BRIEF: Reproduce the records below with each "Identify the location of" changed to "Find the position of", leaving everything else untouched.

MATERIAL FOR THIS EXERCISE:
%%
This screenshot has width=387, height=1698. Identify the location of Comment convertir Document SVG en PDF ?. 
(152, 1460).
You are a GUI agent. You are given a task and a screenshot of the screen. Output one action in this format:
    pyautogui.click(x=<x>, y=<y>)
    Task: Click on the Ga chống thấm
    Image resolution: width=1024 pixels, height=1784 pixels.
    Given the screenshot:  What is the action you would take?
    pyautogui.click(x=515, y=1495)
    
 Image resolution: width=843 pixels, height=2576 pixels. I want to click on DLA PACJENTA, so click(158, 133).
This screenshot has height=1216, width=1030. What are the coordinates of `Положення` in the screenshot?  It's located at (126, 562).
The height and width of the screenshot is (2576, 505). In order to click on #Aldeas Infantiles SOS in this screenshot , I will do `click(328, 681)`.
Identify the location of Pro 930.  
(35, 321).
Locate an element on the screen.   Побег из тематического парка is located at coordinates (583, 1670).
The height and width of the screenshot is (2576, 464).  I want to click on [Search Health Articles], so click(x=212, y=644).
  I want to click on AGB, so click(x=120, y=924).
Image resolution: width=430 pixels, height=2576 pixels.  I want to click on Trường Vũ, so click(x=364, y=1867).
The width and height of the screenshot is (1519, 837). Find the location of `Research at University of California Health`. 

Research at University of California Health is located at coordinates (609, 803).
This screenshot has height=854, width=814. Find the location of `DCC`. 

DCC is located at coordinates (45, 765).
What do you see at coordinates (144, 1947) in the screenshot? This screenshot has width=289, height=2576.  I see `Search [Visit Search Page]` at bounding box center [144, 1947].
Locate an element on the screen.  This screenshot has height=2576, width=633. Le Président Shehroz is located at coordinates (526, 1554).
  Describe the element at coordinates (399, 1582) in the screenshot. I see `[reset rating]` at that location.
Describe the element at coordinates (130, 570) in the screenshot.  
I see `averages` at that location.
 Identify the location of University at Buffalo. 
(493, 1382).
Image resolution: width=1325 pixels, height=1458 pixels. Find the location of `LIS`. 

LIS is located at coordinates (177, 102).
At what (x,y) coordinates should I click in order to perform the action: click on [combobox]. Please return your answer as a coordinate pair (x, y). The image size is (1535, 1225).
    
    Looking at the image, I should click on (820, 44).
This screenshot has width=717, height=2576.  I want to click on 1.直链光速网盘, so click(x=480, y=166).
%%
REPLY TO THE EXERCISE:
This screenshot has width=387, height=1698. Find the position of Comment convertir Document SVG en PDF ?. 
(152, 1460).
You are a GUI agent. You are given a task and a screenshot of the screen. Output one action in this format:
    pyautogui.click(x=<x>, y=<y>)
    Task: Click on the Ga chống thấm
    Image resolution: width=1024 pixels, height=1784 pixels.
    Given the screenshot:  What is the action you would take?
    pyautogui.click(x=515, y=1495)
    
 Image resolution: width=843 pixels, height=2576 pixels. I want to click on DLA PACJENTA, so click(158, 133).
This screenshot has height=1216, width=1030. What are the coordinates of `Положення` in the screenshot?  It's located at (126, 562).
The height and width of the screenshot is (2576, 505). In order to click on #Aldeas Infantiles SOS in this screenshot , I will do `click(328, 681)`.
Find the position of Pro 930.  
(35, 321).
Locate an element on the screen.   Побег из тематического парка is located at coordinates (583, 1670).
The height and width of the screenshot is (2576, 464).  I want to click on [Search Health Articles], so click(x=212, y=644).
  I want to click on AGB, so click(x=120, y=924).
Image resolution: width=430 pixels, height=2576 pixels.  I want to click on Trường Vũ, so click(x=364, y=1867).
The width and height of the screenshot is (1519, 837). Find the location of `Research at University of California Health`. 

Research at University of California Health is located at coordinates (609, 803).
This screenshot has height=854, width=814. Find the location of `DCC`. 

DCC is located at coordinates (45, 765).
What do you see at coordinates (144, 1947) in the screenshot? This screenshot has width=289, height=2576.  I see `Search [Visit Search Page]` at bounding box center [144, 1947].
Locate an element on the screen.  This screenshot has height=2576, width=633. Le Président Shehroz is located at coordinates (526, 1554).
  Describe the element at coordinates (399, 1582) in the screenshot. I see `[reset rating]` at that location.
Describe the element at coordinates (130, 570) in the screenshot.  
I see `averages` at that location.
 Find the position of University at Buffalo. 
(493, 1382).
Image resolution: width=1325 pixels, height=1458 pixels. Find the location of `LIS`. 

LIS is located at coordinates (177, 102).
At what (x,y) coordinates should I click in order to perform the action: click on [combobox]. Please return your answer as a coordinate pair (x, y). The image size is (1535, 1225).
    
    Looking at the image, I should click on (820, 44).
This screenshot has width=717, height=2576.  I want to click on 1.直链光速网盘, so click(x=480, y=166).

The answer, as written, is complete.